▶ _Bagian Teks_:
>>>>

Minggu, 28 Maret 2021

 

Masjid dan Ajaran Toleransi yang Terlupakan

 Idham Cholid ;  Ketua Umum Jayanusa; Pembina Gerakan Towel Indonesia

                                                         TEMPO, 17 Maret 2021

 

 

                                                           

“Kita tunjukkan umat muslim Indonesia adalah muslim yang toleran dengan seluruh umat beragama.”

 

Pesan Ketua DPR-RI, Puan Maharani, tersebut cukup menarik. Apalagi dia sampaikan itu di Masjid Istiqlal, saat memberi sambutan pada acara Gerakan Nasional Mengisi Masjid dengan Satu Juta Sajadah, 11 Maret lalu, bahkan ditegaskan pula agar tidak hanya umat muslim yang dibolehkan datang ke masjid tersebut.

 

“Semua umat beragama harus boleh datang ke Istiqlal untuk melihat bahwa Indonesia mempunyai masjid indah dan terisi dengan kajian Islam yang moderat,” tegasnya.

<<<<

▶ _Baris Entri_:

>>>>

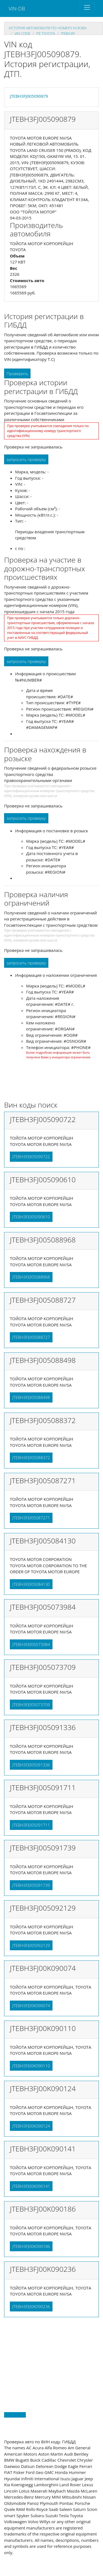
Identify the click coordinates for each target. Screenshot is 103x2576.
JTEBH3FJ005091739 (31, 1885)
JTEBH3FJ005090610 (31, 1216)
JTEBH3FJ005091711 (31, 1825)
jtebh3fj (68, 33)
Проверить (17, 373)
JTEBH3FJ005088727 (31, 1337)
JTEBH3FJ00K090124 (31, 2126)
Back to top (15, 2415)
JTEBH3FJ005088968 (31, 1277)
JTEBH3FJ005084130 (31, 1584)
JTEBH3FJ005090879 (29, 96)
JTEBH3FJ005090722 (31, 1156)
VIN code (22, 33)
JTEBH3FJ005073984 (31, 1644)
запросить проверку (26, 459)
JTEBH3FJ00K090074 (31, 2005)
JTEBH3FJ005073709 (31, 1704)
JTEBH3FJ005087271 (31, 1517)
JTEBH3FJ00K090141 (31, 2186)
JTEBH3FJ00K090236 (31, 2306)
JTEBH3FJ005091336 (31, 1764)
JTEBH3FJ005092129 (31, 1945)
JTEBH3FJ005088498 (31, 1397)
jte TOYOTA (45, 33)
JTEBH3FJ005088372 (31, 1457)
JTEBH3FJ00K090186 (31, 2246)
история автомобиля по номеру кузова (48, 27)
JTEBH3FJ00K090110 (31, 2065)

<<<<

▶ _Tugas Latihan Ini_:
1. Jawab pertanyaan berikut dari bagian teks.
(a) Siapa yang menyampaikan pesan tentang umat muslim yang toleran, dan apa jabatannya?
(b) Pada acara apa pesan itu disampaikan?
(c) Di media apa dan pada tanggal berapa tulisan ini dimuat?
2. Tentukan apakah setiap pernyataan berikut sesuai dengan bagian teks. Jawab ya atau tidak, lalu kutip kata-kata penentunya dari bagian teks.
(a) Penulis tulisan ini menjabat sebagai Ketua Umum Jayanusa.
(b) Puan Maharani menegaskan bahwa hanya umat muslim yang boleh datang ke Istiqlal.
(c) Menurut Puan Maharani, Istiqlal terisi dengan kajian Islam yang keras.
Jawablah hanya berdasarkan bagian teks, bukan entri.

▶ _Hasil Tiap Tugas_:
1.
(a) Puan Maharani, Ketua DPR-RI.
(b) Gerakan Nasional Mengisi Masjid dengan Satu Juta Sajadah.
(c) TEMPO, 17 Maret 2021.

2.
(a) Ya: “Ketua Umum Jayanusa”.
(b) Tidak: “Semua umat beragama harus boleh datang ke Istiqlal”.
(c) Tidak: “terisi dengan kajian Islam yang moderat”.